After re-entering your password, just select `repo`, or
if your repository is public, select `public_repo`. GitHub will create the token 
and give you a chance to copy it down.

1. Travis CI will then [encrypt](http://docs.travis-ci.com/user/encryption-keys/) this token. 
The short story is:
```sh
# Install Ruby first. This may require sudo
gem install travis
```
If `sudo` is not available, you can do a local install
```sh
# Look at ~/.gem/
gem install --user-install travis
```
1. `cd` to the R package directory and run
```sh
travis encrypt GH_TOKEN=$MY_ACCESS_TOKEN --add env.global
```
where `$MY_ACCESS_TOKEN` is your access token.

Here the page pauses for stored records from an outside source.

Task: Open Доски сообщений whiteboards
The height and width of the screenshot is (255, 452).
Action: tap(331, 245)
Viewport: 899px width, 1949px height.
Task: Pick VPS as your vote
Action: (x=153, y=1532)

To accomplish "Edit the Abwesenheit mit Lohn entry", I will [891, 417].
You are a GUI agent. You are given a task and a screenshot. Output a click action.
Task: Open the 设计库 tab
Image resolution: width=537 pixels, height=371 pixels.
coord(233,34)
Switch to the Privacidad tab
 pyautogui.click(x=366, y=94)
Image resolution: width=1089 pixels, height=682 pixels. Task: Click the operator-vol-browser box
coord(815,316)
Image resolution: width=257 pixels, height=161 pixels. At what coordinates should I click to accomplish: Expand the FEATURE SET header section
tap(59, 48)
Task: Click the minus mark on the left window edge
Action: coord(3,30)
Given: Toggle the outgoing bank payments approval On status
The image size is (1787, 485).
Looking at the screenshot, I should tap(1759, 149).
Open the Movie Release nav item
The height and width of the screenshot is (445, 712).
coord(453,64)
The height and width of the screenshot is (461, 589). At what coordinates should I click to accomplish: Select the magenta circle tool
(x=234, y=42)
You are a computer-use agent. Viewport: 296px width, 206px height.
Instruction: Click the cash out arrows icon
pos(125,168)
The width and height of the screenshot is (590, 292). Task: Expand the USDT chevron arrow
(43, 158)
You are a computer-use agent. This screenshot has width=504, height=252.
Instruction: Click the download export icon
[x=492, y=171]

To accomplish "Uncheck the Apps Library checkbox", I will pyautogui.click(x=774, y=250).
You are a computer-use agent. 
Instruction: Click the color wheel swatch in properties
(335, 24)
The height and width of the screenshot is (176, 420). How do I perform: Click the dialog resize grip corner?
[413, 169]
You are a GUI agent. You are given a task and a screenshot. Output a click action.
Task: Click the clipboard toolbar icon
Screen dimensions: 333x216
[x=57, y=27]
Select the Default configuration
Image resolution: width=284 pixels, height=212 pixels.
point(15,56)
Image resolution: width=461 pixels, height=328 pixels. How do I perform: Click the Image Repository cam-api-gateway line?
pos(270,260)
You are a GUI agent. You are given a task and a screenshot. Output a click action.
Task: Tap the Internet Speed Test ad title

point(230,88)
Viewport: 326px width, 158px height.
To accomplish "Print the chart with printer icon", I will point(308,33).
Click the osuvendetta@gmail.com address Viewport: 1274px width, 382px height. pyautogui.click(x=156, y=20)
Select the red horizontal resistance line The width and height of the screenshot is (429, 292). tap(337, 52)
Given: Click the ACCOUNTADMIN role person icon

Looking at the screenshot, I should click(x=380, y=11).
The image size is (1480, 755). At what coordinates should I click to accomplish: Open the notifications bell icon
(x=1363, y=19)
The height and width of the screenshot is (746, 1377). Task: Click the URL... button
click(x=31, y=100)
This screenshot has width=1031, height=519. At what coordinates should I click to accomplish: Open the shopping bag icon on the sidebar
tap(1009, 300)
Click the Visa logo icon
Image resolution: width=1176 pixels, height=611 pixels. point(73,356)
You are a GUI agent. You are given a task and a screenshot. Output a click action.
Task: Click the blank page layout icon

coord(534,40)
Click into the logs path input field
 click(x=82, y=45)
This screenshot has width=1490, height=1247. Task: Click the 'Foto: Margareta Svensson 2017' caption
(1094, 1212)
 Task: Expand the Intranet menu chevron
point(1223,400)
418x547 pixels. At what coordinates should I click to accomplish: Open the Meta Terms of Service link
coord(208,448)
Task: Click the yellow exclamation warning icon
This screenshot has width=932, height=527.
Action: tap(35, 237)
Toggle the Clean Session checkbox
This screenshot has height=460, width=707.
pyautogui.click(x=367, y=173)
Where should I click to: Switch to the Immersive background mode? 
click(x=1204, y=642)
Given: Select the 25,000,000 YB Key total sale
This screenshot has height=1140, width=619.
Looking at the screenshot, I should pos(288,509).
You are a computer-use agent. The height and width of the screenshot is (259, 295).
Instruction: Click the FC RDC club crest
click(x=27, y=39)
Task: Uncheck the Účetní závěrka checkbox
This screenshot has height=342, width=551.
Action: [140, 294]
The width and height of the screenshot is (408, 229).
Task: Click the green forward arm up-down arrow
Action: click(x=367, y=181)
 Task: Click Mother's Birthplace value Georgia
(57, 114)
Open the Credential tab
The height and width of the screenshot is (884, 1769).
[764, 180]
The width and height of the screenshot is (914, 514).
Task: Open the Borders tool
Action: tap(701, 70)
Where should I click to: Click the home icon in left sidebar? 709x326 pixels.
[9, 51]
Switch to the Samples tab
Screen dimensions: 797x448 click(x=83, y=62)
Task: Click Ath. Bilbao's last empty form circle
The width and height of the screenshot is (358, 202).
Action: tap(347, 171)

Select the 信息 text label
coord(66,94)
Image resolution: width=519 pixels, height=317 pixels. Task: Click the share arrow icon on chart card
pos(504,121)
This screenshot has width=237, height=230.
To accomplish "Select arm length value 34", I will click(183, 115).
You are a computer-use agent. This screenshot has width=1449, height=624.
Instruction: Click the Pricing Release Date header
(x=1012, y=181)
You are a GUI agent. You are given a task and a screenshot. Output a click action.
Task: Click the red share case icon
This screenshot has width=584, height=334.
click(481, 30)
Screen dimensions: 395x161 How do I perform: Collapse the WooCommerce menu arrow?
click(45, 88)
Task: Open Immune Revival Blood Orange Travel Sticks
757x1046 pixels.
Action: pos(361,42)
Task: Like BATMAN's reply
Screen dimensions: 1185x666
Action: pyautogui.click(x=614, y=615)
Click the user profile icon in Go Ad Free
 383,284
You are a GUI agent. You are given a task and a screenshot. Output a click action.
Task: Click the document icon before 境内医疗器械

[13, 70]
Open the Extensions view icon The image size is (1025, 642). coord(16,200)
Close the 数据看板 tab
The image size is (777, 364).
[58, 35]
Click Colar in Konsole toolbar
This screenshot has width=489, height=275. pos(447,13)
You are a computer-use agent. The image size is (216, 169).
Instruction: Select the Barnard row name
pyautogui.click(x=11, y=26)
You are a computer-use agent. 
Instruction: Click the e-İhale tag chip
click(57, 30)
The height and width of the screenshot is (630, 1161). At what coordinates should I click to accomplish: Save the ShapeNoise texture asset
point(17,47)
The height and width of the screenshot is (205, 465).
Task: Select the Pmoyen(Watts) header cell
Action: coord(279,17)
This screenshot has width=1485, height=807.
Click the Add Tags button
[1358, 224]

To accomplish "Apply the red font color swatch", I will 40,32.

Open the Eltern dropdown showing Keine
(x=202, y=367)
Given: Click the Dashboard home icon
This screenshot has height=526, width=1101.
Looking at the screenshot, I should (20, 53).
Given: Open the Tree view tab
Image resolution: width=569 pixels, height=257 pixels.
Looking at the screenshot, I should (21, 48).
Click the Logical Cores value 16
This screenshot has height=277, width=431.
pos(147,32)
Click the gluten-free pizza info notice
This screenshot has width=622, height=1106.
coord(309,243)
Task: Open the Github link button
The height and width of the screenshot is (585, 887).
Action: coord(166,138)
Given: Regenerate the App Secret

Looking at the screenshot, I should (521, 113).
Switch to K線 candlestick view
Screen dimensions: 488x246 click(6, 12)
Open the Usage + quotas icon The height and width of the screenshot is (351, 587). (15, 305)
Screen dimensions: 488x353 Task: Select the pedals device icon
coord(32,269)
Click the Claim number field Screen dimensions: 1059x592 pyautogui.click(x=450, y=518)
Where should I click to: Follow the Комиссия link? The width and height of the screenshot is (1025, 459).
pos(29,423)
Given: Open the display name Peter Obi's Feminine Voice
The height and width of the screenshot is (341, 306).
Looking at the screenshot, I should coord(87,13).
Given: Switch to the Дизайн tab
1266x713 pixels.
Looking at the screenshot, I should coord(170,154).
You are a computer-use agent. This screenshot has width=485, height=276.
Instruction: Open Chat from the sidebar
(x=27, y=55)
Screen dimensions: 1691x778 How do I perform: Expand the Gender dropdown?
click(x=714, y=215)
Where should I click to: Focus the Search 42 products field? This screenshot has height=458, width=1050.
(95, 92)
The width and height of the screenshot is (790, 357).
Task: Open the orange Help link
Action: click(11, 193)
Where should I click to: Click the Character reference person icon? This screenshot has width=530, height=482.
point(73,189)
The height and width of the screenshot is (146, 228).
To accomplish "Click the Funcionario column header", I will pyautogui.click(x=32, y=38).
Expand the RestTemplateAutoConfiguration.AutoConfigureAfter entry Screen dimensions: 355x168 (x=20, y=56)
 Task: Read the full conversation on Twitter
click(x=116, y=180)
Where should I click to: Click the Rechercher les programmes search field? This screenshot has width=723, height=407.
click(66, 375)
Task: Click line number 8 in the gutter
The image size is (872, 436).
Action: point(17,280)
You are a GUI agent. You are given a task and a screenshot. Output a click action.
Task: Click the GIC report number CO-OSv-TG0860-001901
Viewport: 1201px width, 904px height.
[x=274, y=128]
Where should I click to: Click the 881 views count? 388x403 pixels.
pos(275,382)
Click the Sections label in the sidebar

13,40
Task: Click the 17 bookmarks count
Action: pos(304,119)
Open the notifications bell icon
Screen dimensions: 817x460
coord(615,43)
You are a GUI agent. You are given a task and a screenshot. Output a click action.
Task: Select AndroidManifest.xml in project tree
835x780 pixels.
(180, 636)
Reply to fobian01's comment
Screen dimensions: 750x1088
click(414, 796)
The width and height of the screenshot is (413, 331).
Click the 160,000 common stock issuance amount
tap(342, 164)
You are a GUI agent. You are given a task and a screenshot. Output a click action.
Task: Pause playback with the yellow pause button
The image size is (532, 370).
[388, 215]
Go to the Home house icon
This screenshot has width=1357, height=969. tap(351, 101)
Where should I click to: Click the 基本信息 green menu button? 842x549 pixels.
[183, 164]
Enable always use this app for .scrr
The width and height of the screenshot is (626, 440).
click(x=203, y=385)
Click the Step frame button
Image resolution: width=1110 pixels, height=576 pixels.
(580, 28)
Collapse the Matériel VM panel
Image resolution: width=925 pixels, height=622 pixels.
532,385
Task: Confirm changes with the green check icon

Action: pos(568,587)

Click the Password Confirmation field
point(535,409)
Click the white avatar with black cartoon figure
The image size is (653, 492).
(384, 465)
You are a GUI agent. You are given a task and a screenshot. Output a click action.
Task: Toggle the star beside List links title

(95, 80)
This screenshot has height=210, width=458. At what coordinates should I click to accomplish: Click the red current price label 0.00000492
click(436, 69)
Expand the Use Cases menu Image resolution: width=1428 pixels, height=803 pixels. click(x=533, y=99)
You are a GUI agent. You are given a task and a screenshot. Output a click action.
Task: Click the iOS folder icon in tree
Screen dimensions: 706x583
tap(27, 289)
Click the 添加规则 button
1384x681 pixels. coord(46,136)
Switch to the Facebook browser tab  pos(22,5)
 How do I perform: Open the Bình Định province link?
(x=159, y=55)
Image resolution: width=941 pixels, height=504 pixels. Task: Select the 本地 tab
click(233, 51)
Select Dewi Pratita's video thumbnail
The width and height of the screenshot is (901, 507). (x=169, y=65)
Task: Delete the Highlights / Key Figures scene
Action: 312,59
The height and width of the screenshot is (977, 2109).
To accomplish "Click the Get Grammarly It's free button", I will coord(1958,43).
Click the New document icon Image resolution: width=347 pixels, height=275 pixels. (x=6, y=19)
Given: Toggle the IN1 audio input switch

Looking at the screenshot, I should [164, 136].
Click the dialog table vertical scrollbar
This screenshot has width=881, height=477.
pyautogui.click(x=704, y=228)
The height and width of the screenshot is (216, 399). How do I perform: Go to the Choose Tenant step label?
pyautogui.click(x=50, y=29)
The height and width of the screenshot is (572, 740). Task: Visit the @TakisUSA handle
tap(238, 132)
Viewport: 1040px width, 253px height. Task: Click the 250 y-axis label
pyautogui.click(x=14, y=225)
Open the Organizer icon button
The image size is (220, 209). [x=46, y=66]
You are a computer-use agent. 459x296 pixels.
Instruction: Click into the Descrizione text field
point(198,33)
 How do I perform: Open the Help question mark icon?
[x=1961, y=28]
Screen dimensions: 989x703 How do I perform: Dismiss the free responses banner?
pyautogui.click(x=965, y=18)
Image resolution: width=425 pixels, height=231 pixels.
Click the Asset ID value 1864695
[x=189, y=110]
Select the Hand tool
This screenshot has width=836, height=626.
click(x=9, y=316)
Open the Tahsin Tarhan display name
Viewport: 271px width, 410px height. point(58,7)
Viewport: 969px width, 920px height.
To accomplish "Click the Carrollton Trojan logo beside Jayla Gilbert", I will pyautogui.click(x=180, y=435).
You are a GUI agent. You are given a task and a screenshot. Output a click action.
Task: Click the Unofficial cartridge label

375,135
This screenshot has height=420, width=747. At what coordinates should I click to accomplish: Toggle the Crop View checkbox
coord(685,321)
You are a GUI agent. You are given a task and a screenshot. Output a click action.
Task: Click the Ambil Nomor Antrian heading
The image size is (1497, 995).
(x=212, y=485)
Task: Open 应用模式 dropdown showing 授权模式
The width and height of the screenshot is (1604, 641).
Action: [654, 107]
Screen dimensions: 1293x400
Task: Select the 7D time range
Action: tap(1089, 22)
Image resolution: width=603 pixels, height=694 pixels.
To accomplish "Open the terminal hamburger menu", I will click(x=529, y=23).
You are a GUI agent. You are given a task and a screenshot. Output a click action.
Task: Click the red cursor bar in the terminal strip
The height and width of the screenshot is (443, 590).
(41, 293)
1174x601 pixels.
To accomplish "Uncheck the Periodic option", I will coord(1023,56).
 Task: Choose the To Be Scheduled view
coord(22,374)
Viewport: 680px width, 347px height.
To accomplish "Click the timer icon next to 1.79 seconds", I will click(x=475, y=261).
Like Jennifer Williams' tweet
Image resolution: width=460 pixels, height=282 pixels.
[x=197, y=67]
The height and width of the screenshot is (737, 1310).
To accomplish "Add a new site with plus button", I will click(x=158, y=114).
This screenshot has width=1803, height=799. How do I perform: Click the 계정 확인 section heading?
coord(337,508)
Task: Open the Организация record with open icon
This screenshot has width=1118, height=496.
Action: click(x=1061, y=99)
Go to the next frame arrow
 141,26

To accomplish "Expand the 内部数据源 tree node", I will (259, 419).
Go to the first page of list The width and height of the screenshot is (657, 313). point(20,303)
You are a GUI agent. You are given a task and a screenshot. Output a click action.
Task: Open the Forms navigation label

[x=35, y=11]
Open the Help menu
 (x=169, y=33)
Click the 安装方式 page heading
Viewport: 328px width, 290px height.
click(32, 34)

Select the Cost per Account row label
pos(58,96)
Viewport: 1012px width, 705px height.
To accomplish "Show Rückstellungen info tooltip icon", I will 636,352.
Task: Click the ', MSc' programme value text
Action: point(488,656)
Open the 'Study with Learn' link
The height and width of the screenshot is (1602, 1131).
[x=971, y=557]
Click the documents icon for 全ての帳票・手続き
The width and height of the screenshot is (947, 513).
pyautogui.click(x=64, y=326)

The `--add env.global` automatically adds the token to your `.travis.yml` file.
1. Add the `deploy.sh` shell script to your repository and edit appropriately. An example
is found at the end of this vignette and also in the 
[dratTravis](https://github.com/csgillespie/dratTravis) repository.

1. Add the lines
```
    after_success:
      - test $TRAVIS_PULL_REQUEST == "false" && 
        test $TRAVIS_BRANCH == "master" && 
        bash deploy.sh
```
    to your `.travis.yml` file. This means your `drat` repository is only updated
      - for successful builds;
      - only on the master branch;
      - and not for pull requests.
      
      
      
## Example `deploy.sh` script

```sh
#!/bin/bash
set -o errexit -o nounset
addToDrat(){
  PKG_REPO=$PWD

  cd ..; mkdir drat; cd drat

  ## Set up Repo parameters
  git init
  git config user.name "XXX YYY"
  git config user.email "XXXX@example.com"
  git config --global push.default simple

  ## Get drat repo
  git remote add upstream "https://$GH_TOKEN@github.com/GITHUB_USERNAME/drat.git"
  git fetch upstream 2>err.txt
  git checkout gh-pages

  Rscript -e "drat::insertPackage('$PKG_REPO/$PKG_TARBALL', \
    repodir = '.', \
    commit='Travis update: build $TRAVIS_BUILD_NUMBER')"
  git push 2> /tmp/err.txt

}
addToDrat
```

If you use a `docs/` directory in the main branch, omit `git checkout
gh-pages` and use `cd docs` instead.